O furor retórico em curso é um indício óbvio do temor suscitado pela hipótese do desvendamento da teia de relações que conecta a bilionária estatal à rede política do presidente e de sua base de sustentação. Mas, no caso, há algo mais que isso. Em todos os tempos e países, o crime de traição à pátria constitui a abominação extrema, punida com as penas mais severas: a prisão perpétua, o degredo, o fuzilamento.
A acusação lançada contra a oposição implode as regras do jogo político normal da democracia. A sua fonte profunda não é uma estratégia voltada para as próximas eleições presidenciais mas a degradação nacionalista do pensamento de esquerda.
Originalmente, tanto os liberais quanto os socialistas ignoraram o nacionalismo.

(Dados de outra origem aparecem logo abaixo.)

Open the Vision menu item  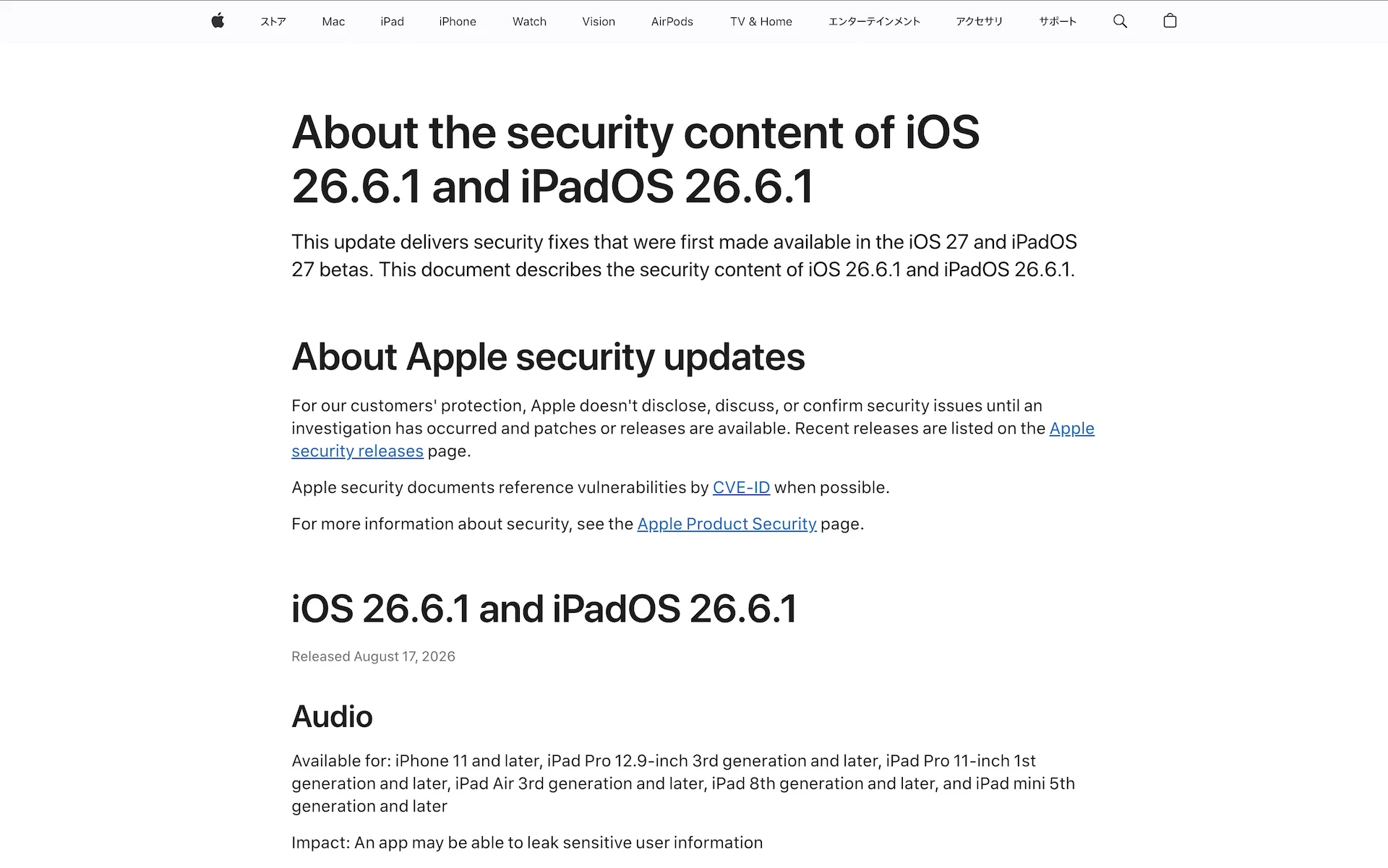tap(599, 22)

Karl Marx interpretou o nacionalismo como uma falsa consciência, que ofuscava os interesses de classe do proletariado. Os nacionalistas cunharam um dístico clássico: “Certo ou errado, é o meu país.” Os marxistas o substituíram por outro, que exprimia o sentido de sua lealdade incondicional: “Certo ou errado, é o meu partido.” Na crise geral que se estendeu desde a eclosão da guerra de 1914 até o encerramento da Segunda Guerra Mundial, o nacionalismo converteu-se na marca política da extrema direita. Hoje, apropriadamente, o estandarte de Joana D’Arc abre as manifestações da Frente Nacional francesa, do fascista tardio Jean-Marie Le Pen.

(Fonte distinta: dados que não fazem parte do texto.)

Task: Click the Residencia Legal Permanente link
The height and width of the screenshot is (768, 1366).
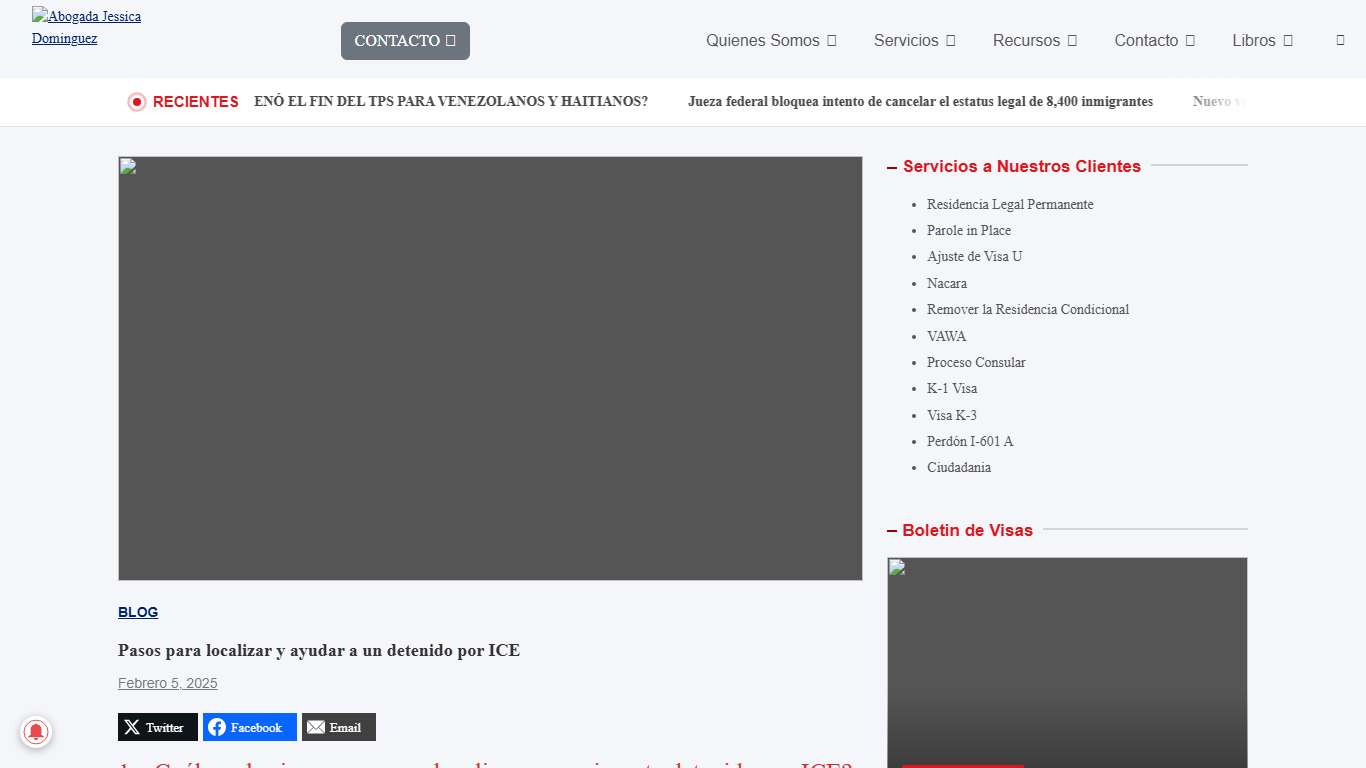Action: (x=1010, y=204)
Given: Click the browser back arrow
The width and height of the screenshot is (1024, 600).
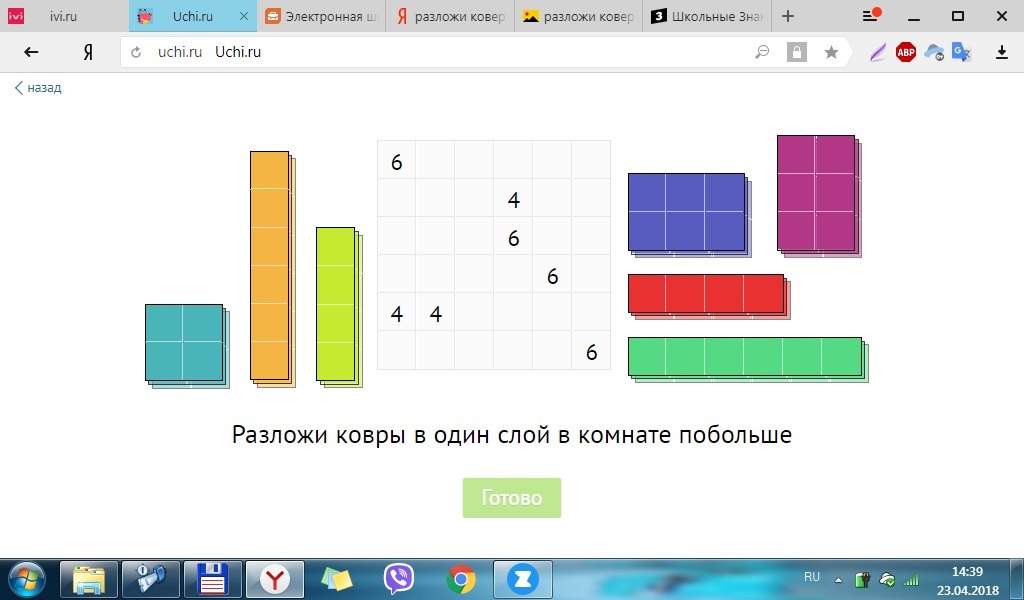Looking at the screenshot, I should tap(32, 53).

O conceito de imperialismo conectou a esquerda ao nacionalismo. Lenin tomou-o emprestado de John A. Hobson e tentou adaptá-lo ao marxismo, preservando a noção de luta de classes.

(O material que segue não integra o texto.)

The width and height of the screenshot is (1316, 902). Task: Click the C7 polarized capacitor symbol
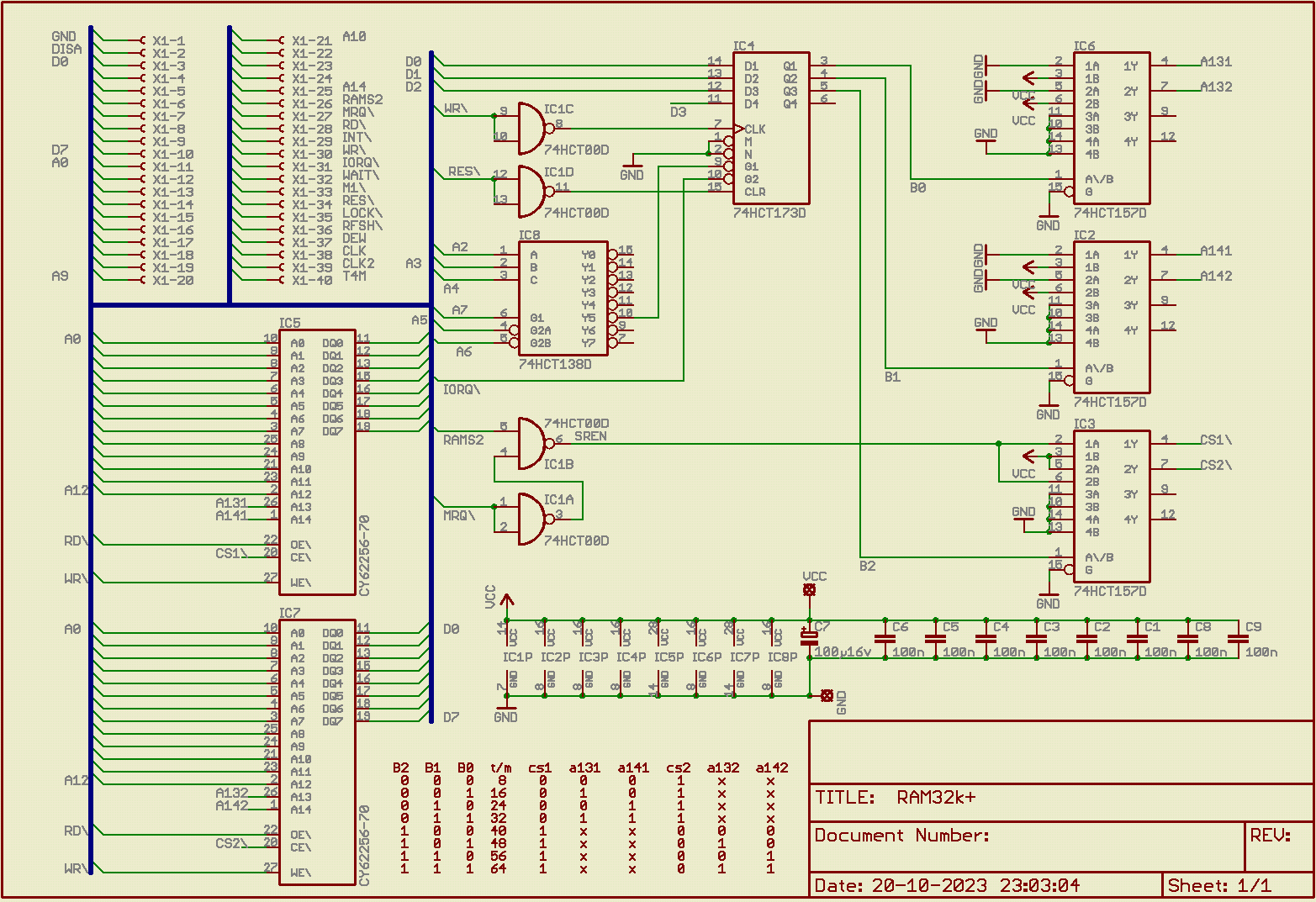click(x=809, y=640)
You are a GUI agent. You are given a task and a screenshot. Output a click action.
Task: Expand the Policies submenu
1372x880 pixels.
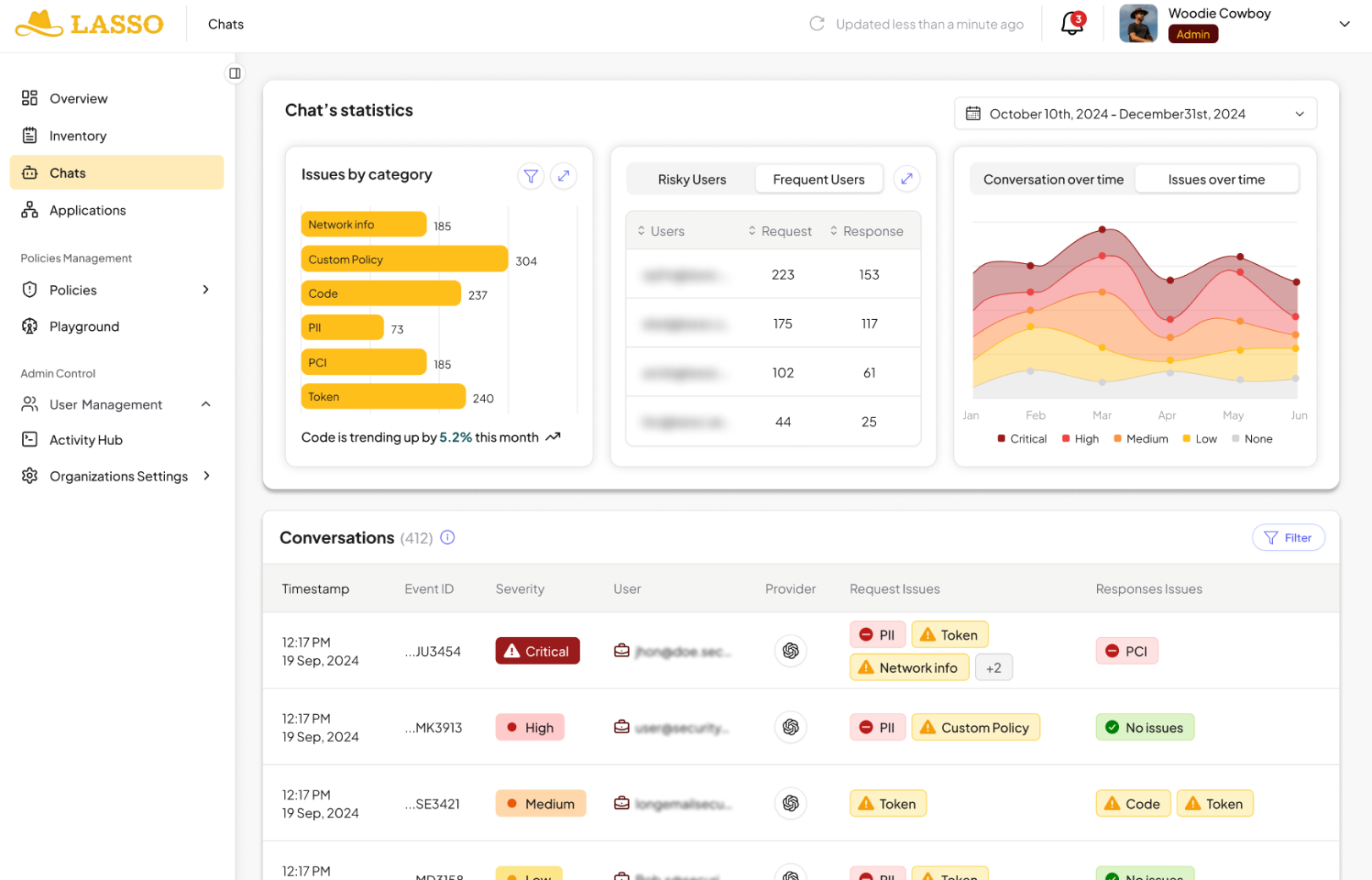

Não obteve sucesso. O conceito, teimosamente, refluiu para o seu significado original, de dominação de uma nação sobre outra, sedimentando-se como pretexto para as alianças entre a esquerda e frações da classe dirigente nacional contra o “inimigo estrangeiro”.
Na era da globalização, a deriva teórica atingiu o zênite e, sob o nome de imperialismo, uma esquerda sem rumo abraçou a rejeição ao cosmopolitismo que tipifica o pensamento de direita.
Não é outra a razão pela qual o antiamericanismo de Hugo Chávez convive tão bem com o antissemitismo de Mahmoud Ahmadinejad.
Capitalismo de Estado é a alternativa imaginada por Hitler e Mussolini ao capitalismo liberal, que odiavam por associálo à dominação anglo-saxônica e à conspiração judaica mundial. O “socialismo do século XXI”, pregado pelo sociólogo Heinz Dieterich, um dos gurus de Chávez, representa uma restauração explícita da ideia de capitalismo de Estado. No lugar do socialismo clássico, ou como longa transição até aquela meta, o Estado dirigiria uma economia capitalista nucleada por empresas estatais e grandes conglomerados nacionais privados. De acordo com essa lógica, a Petrobras não é apenas uma empresa estatal, que deve ser avaliada pela sua eficiência e está obrigada a prestar contas aos cidadãos e a seus acionistas, mas uma ferramenta privilegiada de um programa político. Eis o motivo pelo qual seus segredos precisam permanecer submersos.
No “Petit Lavisse”, como assinalou Pierre Nora, a verdade histórica confundese com um imperativo moral: a unidade. Este é o imperativo do nacionalismo, que está sempre a um passo da rejeição da democracia, o regime da diversidade política e da discórdia organizada. No discurso dos nacionalistas, pende sobre a oposição a acusação permanente de representar a quinta-coluna: os elementos infiltrados que veiculam interesses estrangeiros.
Lula não compartilha o credo nacionalista de seu partido, mas não se curva a limites éticos e conhece as vantagens práticas de empregar o ardil maniqueísta nas horas decisivas.
Em 2006, Geraldo Alckmin rendeu-se à chantagem quando, confrontado com a falsa acusação de pretender privatizar a Petrobras, apresentou-se para o segundo turno como um patético cabide de broches de empresas estatais. Se a oposição nada aprendeu daquele episódio humilhante, entrará em falência.
Uma coisa é perder nas urnas. Outra, bem distinta, é renunciar à defesa dos princípios democráticos.